Jugendliche sollen selbst unternehmerisch tätig werden und etwas ausprobieren, findet Yacine Bouazdia. Deshalb hilft er bei be-advanced mit, dass an Gymnasien kreative Ideen verwirklicht werden können.

Yacine Bouazdia, Project Manager bei be-advanced. (Bild: Luca Hubschmied)
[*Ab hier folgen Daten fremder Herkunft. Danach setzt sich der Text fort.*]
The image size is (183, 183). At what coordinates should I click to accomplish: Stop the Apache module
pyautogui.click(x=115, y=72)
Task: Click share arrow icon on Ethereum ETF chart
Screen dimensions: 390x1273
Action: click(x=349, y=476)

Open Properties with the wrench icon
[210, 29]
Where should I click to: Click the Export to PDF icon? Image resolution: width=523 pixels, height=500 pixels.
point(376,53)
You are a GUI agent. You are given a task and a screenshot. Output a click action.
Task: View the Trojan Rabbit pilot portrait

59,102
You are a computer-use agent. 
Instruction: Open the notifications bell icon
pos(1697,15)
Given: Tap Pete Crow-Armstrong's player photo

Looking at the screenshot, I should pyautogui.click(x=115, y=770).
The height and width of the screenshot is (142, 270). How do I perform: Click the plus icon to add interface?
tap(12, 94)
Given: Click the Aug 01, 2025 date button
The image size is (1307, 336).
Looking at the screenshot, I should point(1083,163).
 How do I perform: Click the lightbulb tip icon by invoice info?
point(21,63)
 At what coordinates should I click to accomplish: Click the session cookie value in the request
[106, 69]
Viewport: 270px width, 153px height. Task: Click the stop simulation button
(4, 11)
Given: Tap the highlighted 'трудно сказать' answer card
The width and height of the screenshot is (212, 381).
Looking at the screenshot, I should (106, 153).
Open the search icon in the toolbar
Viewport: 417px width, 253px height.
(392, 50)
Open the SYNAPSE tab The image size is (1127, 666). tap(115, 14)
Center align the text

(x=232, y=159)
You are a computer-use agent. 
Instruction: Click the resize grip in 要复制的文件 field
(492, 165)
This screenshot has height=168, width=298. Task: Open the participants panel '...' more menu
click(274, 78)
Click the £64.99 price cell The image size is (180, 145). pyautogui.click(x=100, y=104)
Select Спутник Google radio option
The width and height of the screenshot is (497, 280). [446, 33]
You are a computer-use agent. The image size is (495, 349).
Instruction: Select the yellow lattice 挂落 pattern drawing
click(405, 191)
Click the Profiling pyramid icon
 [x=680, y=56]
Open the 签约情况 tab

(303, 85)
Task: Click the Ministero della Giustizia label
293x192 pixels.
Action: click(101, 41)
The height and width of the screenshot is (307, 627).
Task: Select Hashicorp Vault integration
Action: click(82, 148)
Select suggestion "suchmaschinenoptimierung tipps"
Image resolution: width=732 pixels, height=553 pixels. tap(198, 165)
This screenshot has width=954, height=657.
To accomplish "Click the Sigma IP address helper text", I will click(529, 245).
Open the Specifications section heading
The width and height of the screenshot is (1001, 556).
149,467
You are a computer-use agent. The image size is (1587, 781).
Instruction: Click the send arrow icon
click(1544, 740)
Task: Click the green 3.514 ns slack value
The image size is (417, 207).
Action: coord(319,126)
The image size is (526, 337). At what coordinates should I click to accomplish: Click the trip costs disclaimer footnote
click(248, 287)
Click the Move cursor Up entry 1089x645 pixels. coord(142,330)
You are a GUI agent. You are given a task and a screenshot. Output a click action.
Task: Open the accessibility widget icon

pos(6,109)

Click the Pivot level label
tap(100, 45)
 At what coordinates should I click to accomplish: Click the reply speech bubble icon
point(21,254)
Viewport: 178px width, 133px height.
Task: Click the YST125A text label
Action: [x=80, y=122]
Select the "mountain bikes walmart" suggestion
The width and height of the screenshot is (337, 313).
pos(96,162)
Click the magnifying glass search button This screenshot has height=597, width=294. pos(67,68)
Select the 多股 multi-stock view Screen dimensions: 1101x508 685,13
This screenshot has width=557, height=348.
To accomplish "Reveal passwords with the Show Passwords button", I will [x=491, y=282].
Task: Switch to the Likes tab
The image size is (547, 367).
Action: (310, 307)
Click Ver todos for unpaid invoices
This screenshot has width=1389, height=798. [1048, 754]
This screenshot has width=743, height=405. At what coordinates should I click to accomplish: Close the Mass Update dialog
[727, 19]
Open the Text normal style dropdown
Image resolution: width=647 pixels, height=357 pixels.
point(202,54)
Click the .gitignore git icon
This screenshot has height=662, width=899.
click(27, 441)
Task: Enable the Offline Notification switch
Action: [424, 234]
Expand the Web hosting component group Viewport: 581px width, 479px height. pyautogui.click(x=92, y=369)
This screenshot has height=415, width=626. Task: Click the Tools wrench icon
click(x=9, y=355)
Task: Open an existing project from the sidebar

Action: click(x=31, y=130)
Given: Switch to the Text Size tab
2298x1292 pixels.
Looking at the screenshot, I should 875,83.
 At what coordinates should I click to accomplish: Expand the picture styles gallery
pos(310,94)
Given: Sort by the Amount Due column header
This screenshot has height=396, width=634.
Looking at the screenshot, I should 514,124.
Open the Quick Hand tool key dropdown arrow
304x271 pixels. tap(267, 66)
In den Räumlichkeiten des Impact Hub an der Spitalgasse, im vierten Stock, praktisch unter dem Dach, findet sich der Arbeitsplatz von Yacine Bouazdia. Für seine Tätigkeit als Project Manager von be-advanced arbeitet er meist vier Tage die Woche von dem zentral gelegenen Standort aus. Die Innovationsagentur be-advanced wird durch die Standortförderung des Kantons Berns unterstützt und bezeichnet sich als Impulsgeber für Start-ups und KMUs. Yacine fühlt sich in der Welt von Innovation und Start-Ups äusserst wohl, das merkt man, wenn er bereitwillig über seine Tätigkeit Auskunft gibt. Er arbeitete bereits zuvor bei InnoBe, dann als Assistent der Geschäftsleitung bei Basecamp4hightech, die mittlerweile beide unter dem Dach von be-advanced vereint wurden. Schon früher organisierte er in seiner Freizeit Startup-Weekends in der Schweiz, leitete dabei die Veranstaltungen in Biel und Bern. Mittlerweile sitzt er im Vorstand von Startup-Weekend Schweiz. «Ich interessierte mich schon immer sehr für das Thema Start-up», erklärt Yacine, «besonders auch für neue Methoden aus dem englischen Sprachraum, die in der Schweiz noch weniger bekannt sind.»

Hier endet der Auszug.